Mahallenin Karanlık Sokaklarında Bir Var Olma Savaşı

| February 23, 2015 | 0 Comments

elvan akbayİlker… Bizim direnişçi mahallemizde tesadüfen tanıdığım – iyi ki de tanıdığım – genç adam. Her zamanki hayat koşuşturmacası içinde, iki elimde alışveriş poşetleriyle hızla önünden geçtiğim sırada gözüme takılan, portakal kasasından bozma küçük bir sokak tezgâhının ardında, başını önüne eğmiş bir delikanlı.

Sürekli sohbet halinde olduğum iç sesim bile “dur” deme fırsatı bulamadan bana, geri dönüp yanına gitmiştim, İlker’in. Birkaç dakika boyunca açmış olduğu tezgâhın üzerindeki DVD’lere baktığım halde beni fark etmemişti. Kucağındaki her ne ise, çok derin bakıyordu ona. Dikkatini çekmek üzere hafifçe öksürdüğüm anda da sıçramış, beni fark etmemiş olmanın mahcubiyetiyle çekingen bir gülümseme konuvermişti yüzüne, bir yandan “özür dilerim, dalmışım da…” derken.

İlker… Yaşıtlarımla aşağı yukarı aynı dönemde anne olmuş olsaydım, çocuğum olabilecek yaştaki bu hayat savaşçısına, hiç âdetim olmadığı halde “orada, tezgâhın arkasında ne yapıyorsun da bu kadar dalgınsın çocuğum?” diye soruvermiştim bile, merakla. Son derece terbiyeli bir şekilde “Tekrar özür dilerim, kitap okuyordum” dediğinde ise, onun artık zaman zaman yanına uğrayıp derin sohbetlere dalacağım, kitap değiş tokuşu yapacağım, fikir alış verişleri sırasında aynı yolda yürüyüp birlikte düzene karşı çıkabileceğim bir insan olacağını hissetmiştim.

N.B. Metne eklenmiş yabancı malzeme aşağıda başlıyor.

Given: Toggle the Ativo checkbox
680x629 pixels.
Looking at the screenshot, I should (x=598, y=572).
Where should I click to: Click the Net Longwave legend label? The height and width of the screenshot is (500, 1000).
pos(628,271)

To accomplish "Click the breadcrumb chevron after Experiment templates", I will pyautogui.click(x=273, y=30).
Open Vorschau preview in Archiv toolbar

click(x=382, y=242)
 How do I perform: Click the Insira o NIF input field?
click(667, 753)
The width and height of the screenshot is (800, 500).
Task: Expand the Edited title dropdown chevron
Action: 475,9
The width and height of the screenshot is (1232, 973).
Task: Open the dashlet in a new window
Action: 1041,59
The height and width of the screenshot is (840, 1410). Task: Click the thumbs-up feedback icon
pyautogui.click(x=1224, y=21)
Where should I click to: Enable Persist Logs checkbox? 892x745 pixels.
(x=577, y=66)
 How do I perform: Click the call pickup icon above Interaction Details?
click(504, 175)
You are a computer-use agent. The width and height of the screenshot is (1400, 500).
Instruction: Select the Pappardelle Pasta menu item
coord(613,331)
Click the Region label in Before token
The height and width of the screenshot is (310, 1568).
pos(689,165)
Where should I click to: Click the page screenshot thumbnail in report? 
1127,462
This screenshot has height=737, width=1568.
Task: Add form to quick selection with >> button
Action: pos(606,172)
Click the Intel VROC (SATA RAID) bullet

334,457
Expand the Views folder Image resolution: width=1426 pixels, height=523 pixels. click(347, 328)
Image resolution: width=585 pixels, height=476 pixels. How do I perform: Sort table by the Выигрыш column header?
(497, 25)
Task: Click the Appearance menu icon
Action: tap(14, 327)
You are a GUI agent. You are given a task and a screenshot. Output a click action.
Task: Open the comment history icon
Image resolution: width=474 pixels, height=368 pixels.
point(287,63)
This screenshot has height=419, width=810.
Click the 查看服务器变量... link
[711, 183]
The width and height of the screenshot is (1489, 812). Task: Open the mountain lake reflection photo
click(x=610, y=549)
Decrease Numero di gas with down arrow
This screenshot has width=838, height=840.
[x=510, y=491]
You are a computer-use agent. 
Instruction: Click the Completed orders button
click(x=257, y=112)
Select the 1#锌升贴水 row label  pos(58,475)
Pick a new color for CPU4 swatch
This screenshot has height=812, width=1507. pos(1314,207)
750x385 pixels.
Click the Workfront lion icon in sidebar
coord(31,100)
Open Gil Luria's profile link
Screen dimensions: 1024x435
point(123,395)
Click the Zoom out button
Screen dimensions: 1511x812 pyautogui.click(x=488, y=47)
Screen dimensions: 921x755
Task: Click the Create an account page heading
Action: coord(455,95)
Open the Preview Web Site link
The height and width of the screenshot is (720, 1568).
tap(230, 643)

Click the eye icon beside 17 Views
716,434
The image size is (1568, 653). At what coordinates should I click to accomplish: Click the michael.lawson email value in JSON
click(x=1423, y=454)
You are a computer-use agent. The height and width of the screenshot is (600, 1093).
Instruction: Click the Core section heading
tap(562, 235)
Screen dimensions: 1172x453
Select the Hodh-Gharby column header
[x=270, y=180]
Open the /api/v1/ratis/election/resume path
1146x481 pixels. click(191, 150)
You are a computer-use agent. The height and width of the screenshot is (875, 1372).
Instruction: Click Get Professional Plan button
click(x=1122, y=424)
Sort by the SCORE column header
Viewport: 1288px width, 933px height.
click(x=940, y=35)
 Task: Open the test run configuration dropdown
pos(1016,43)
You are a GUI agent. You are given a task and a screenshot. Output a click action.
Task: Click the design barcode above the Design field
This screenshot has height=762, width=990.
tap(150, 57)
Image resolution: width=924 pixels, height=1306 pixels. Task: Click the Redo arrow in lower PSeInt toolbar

Güzel kitaplar okuyor, güzel müzikler dinliyordu, İlker. Evinde kedileri de varmış. Kazandığı üç kuruşla, yakınlardaki bir bakkaldan aldığı mamalarla sokak hayvanlarını beslerdi. Nicedir kitaplığımda beklettiğim bir kitabı onun sayesinde hatırlayıp okumuştum. Aynı evi paylaştığı sevdası Deniz’in üniversitede okuyabilmesi için sabah-akşam, kar-kış demeden var gücüyle çalışıyordu, Ankara ayazında. Kimi zaman yalnız, kimi zaman da oğlumla birlikte yanına uğruyor, şakalaşıyor, sohbet ediyor ve beğendiğimiz DVD’leri alıyorduk. Her defasında mutlaka bir ya da iki DVD hediye edecek kadar da zengin gönüllüydü. Biz de bazen bir çikolata alıyor ya da yılbaşı gibi özel günlerde minicik hediyeler veriyorduk ona, güzel dileklerimizle birlikte. Daha derin gülümsüyordu, o anlarda.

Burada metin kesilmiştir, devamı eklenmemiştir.